Definition
ARC-AGI is a benchmark of small colored-grid puzzles that tests whether an AI can figure out brand-new rules from a few examples instead of relying on memorized data.
At a glance
- Each puzzle shows a few input-output grids; the AI must infer the hidden rule and apply it - something most people do easily.
- It measures on-the-fly reasoning, not the fact-recall most AI benchmarks reward.
- ARC-AGI-2 (March 2025) is far harder for machines: average humans score ~60%, top AI under 5%.
- A $1M annual ARC Prize exists; the $700K grand prize unlocks only above 85% and stays unclaimed.
What it tests
You see two or three examples of a grid transforming, then must produce the output for a fresh input.
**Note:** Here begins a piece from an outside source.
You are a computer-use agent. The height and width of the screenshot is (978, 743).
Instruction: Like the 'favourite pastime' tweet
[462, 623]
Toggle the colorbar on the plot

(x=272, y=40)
Each puzzle uses a different hidden rule with only a few examples[1], so it rewards genuine reasoning over memorization - a closer proxy for general intelligence than tests an AI can ace by reading the whole internet[2].
Why it matters
A big jump signals real progress: OpenAI’s o3 hit 75.7% (up to 87.5% with heavy compute) on ARC-AGI-1 in late 2024[3]. But the same model fell to roughly 3% on the harder ARC-AGI-2 - a reality check that AI still struggles with truly novel problems, useful when judging vendor claims[4].
The scoreboard
The non-profit ARC Prize Foundation runs a yearly Kaggle contest with a strict compute cap to block brute force[5]. The best 2025 entry reached only ~24%, so the $700K grand prize stays unclaimed.
Bottom line
Watch ARC-AGI scores as a grounded signal of whether AI can reason on the fly - and treat the unclaimed grand prize as proof human-level reasoning has not arrived.